I need the number of lines in the following entries that hold the word "Switch", and no other text.

* * *

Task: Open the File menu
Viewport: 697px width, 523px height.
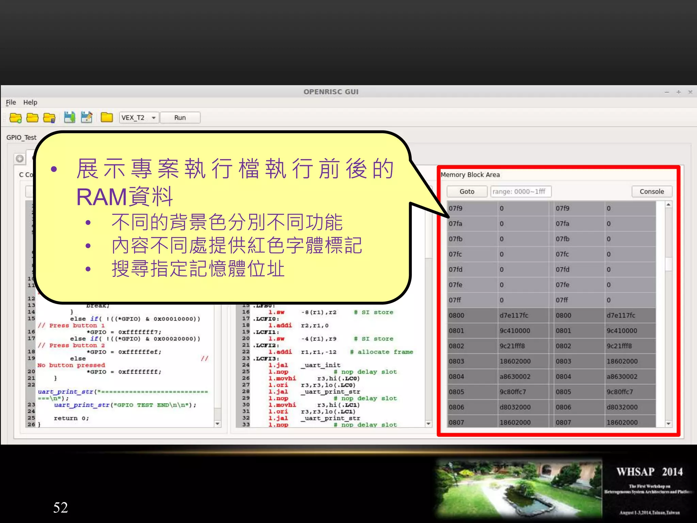Action: click(x=11, y=102)
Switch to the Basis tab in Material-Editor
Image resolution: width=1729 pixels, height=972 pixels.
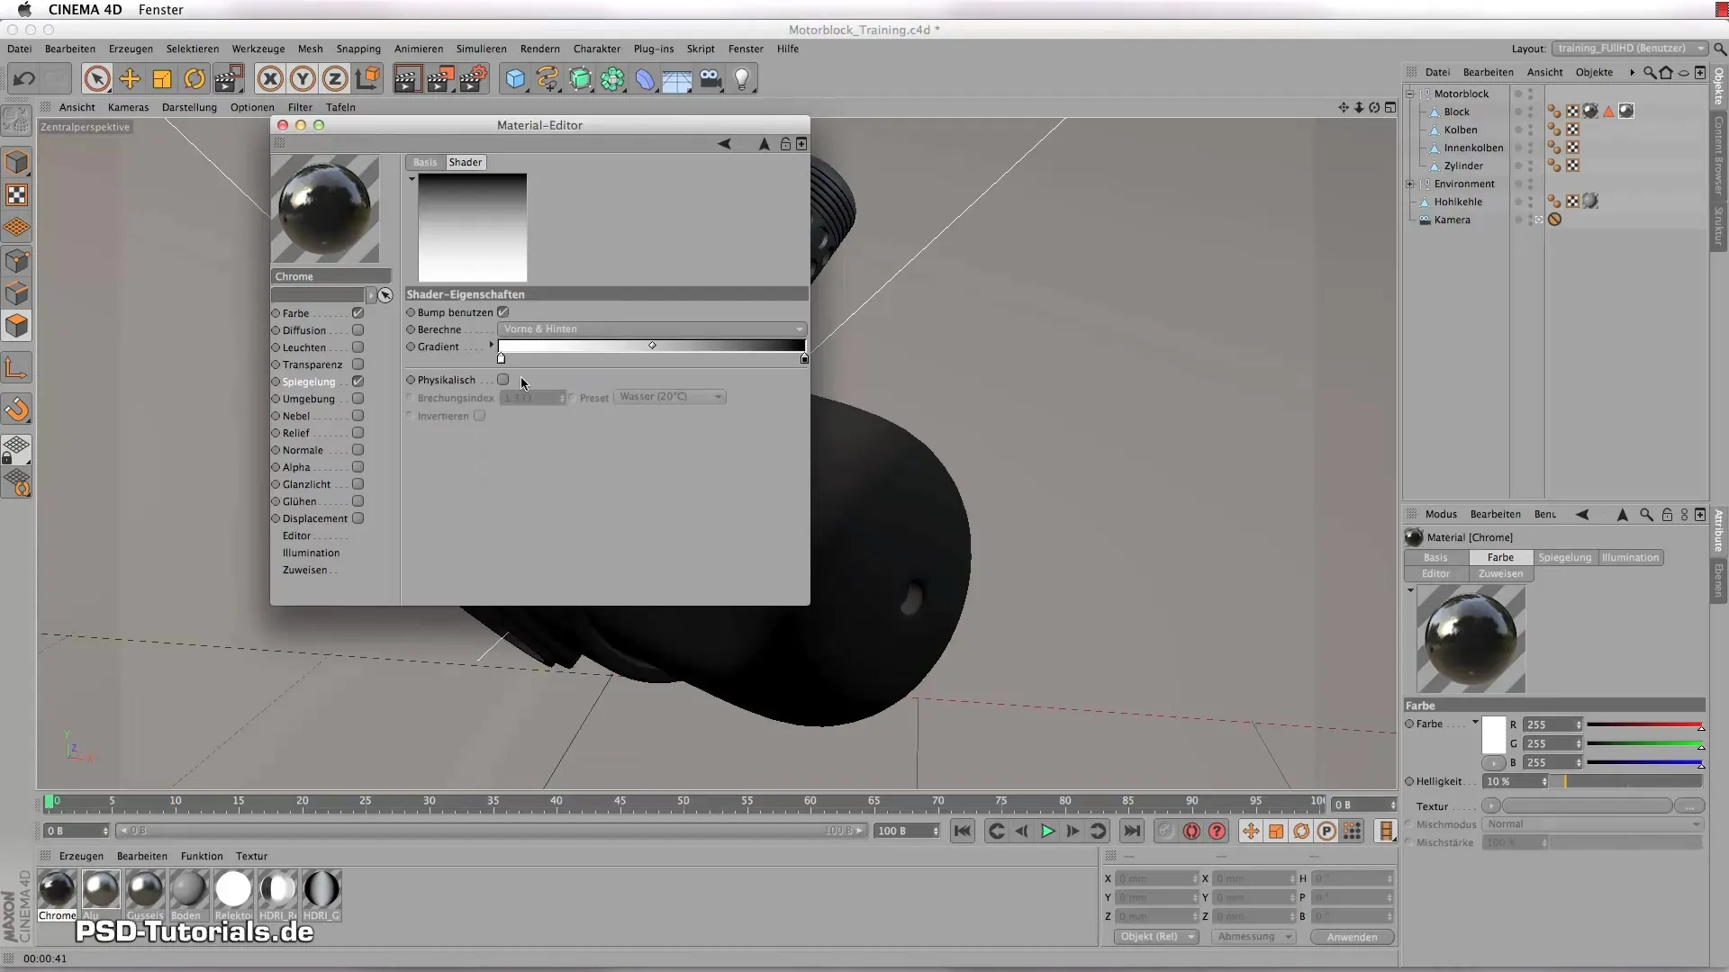pyautogui.click(x=425, y=162)
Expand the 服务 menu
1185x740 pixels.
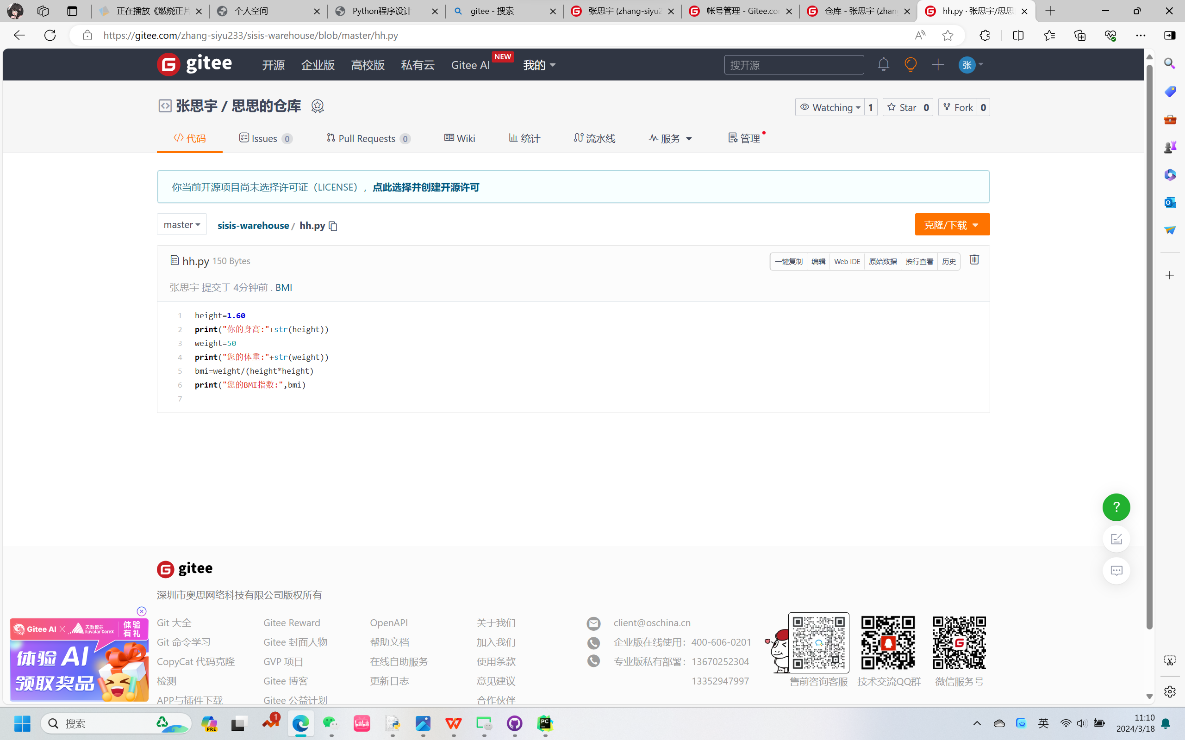pos(670,139)
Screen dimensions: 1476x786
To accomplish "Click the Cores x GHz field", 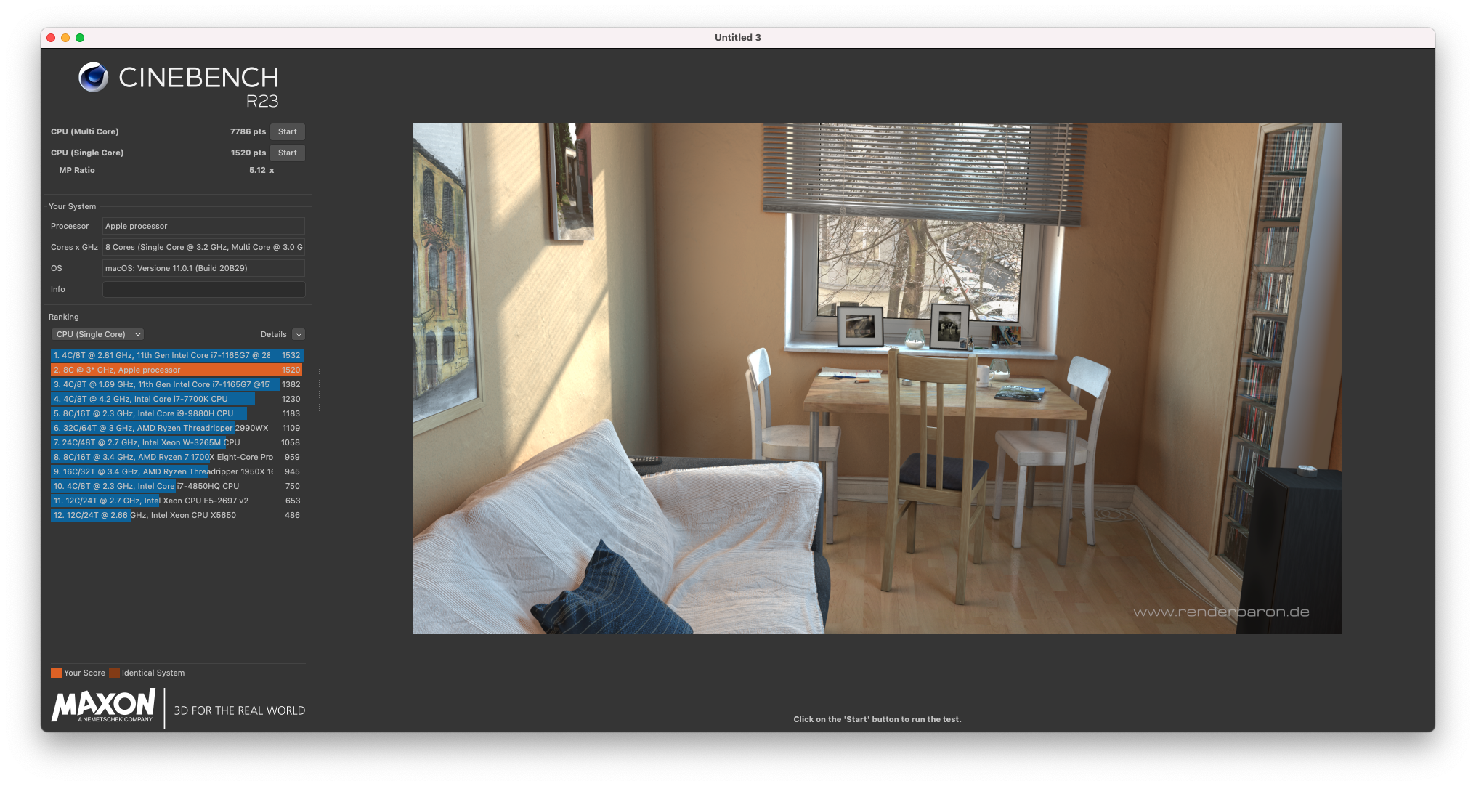I will coord(203,247).
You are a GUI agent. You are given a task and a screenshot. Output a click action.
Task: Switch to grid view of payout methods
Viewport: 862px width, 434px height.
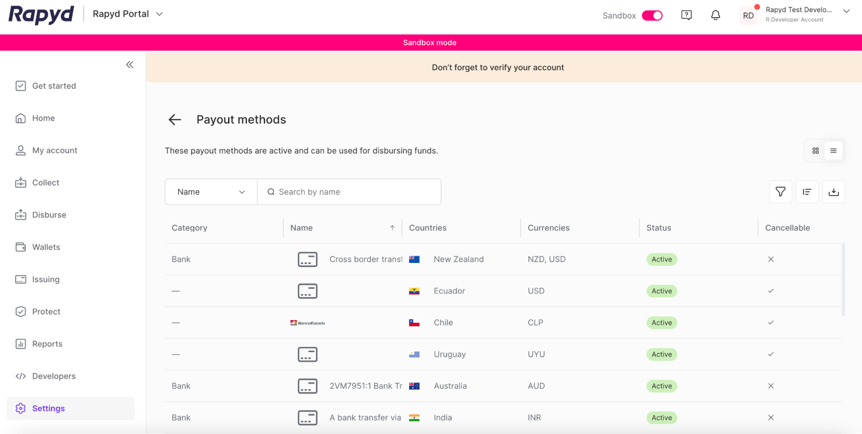coord(815,150)
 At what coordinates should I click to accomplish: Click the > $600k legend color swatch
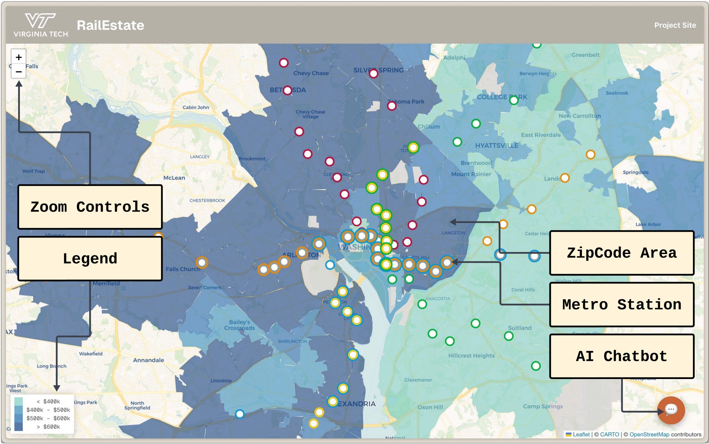19,427
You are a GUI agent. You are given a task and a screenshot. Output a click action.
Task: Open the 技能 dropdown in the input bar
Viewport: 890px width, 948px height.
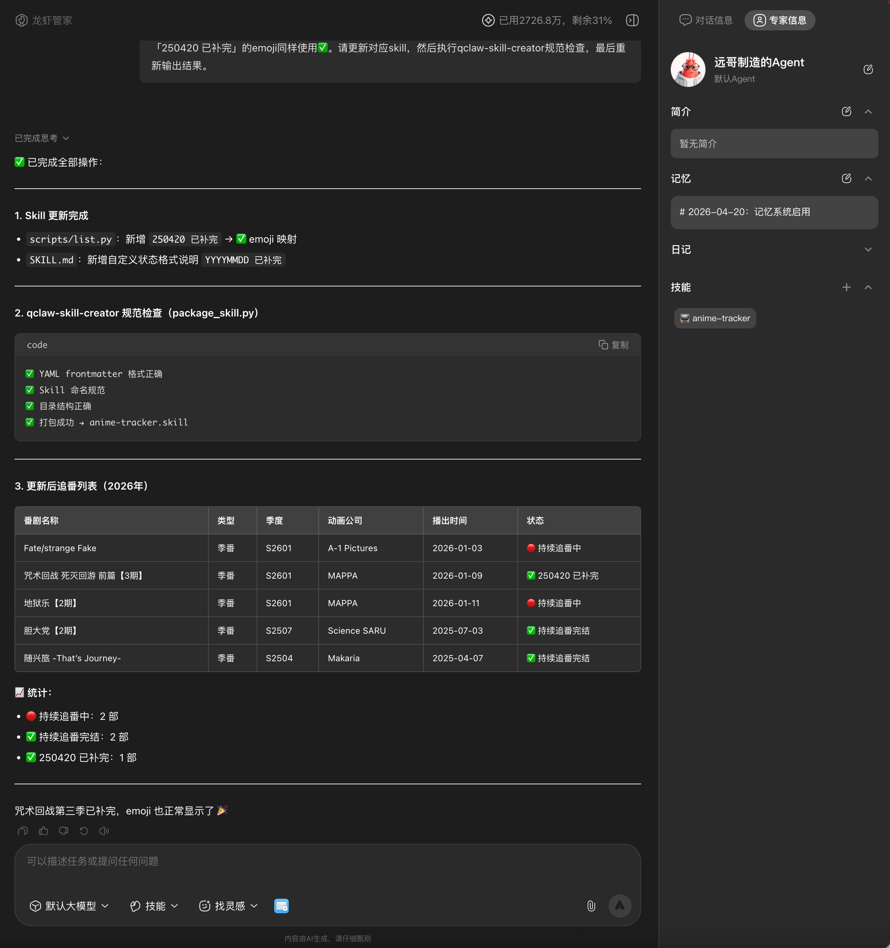[154, 906]
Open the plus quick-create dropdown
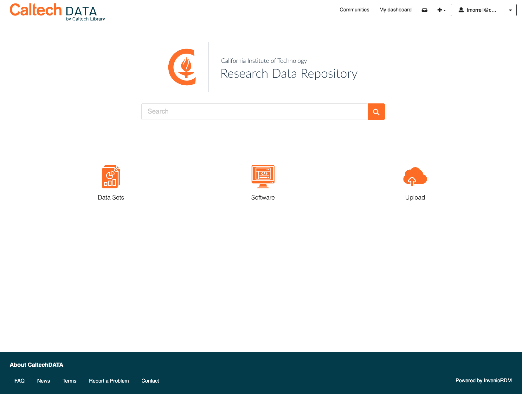Viewport: 522px width, 394px height. click(x=441, y=10)
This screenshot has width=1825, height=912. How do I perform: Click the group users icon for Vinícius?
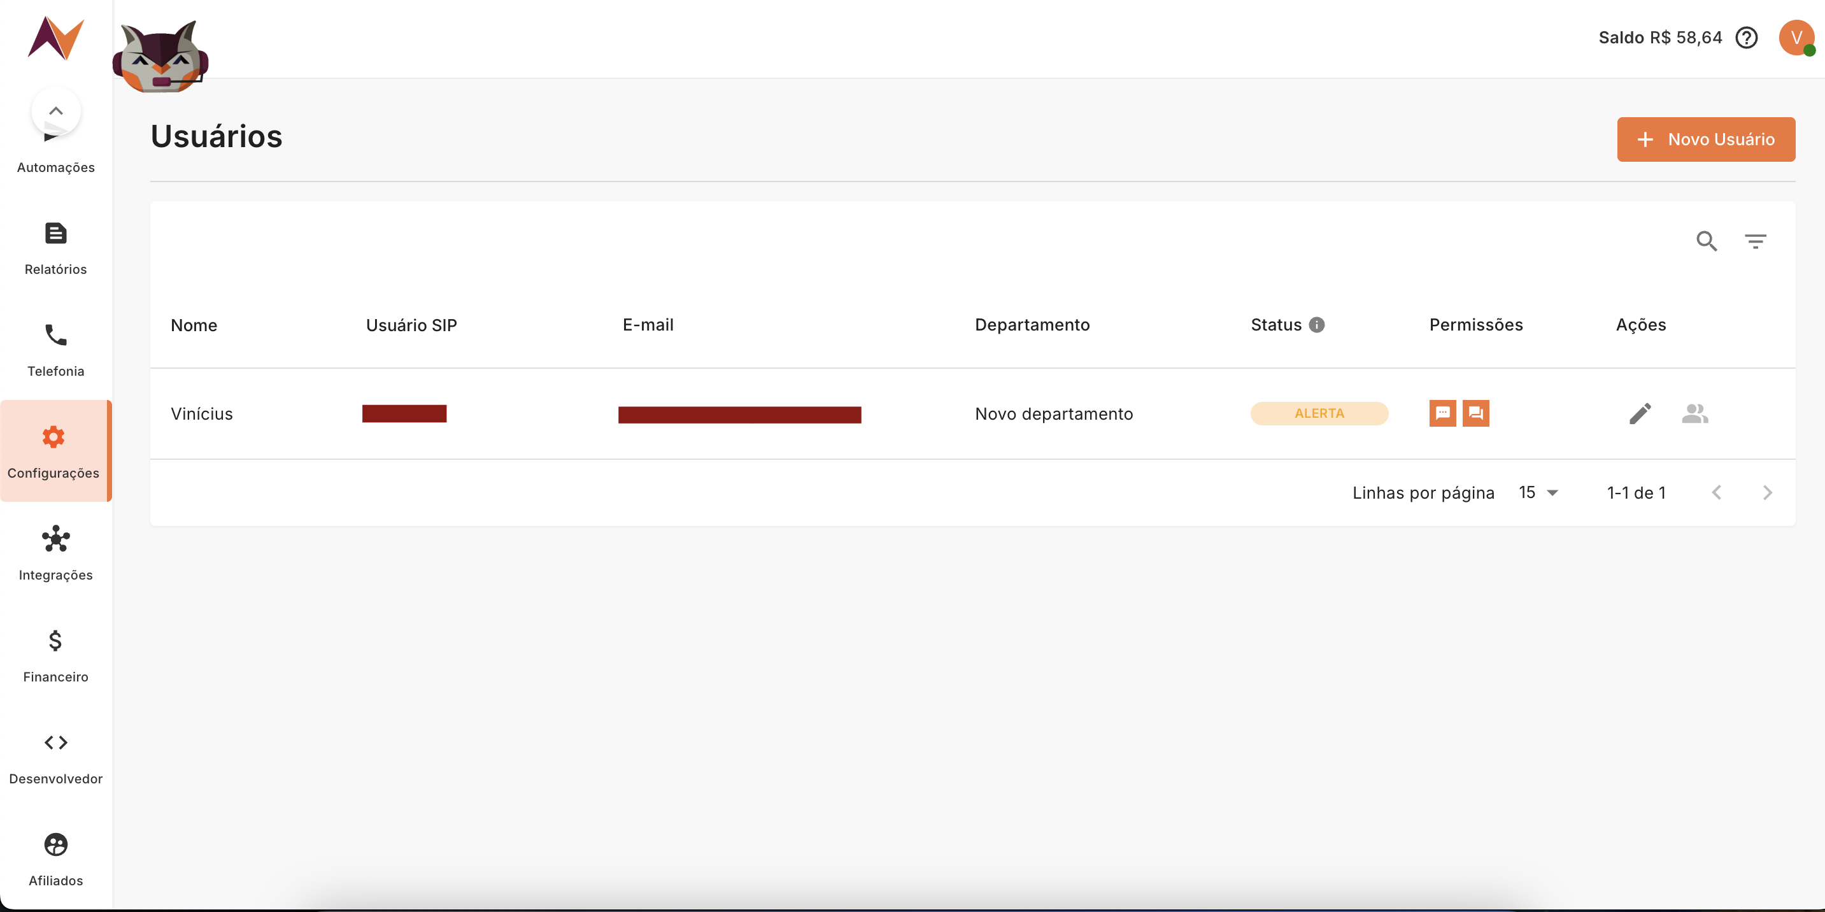point(1694,413)
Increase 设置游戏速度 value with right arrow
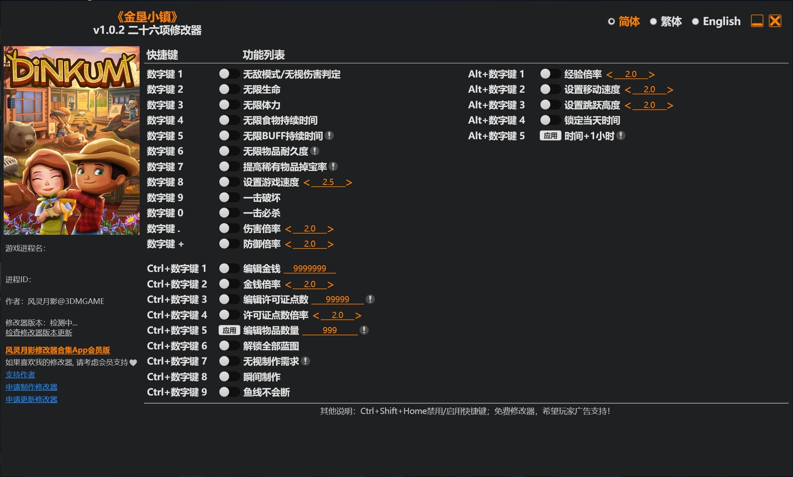 tap(349, 182)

* * *

Exercise solution:
2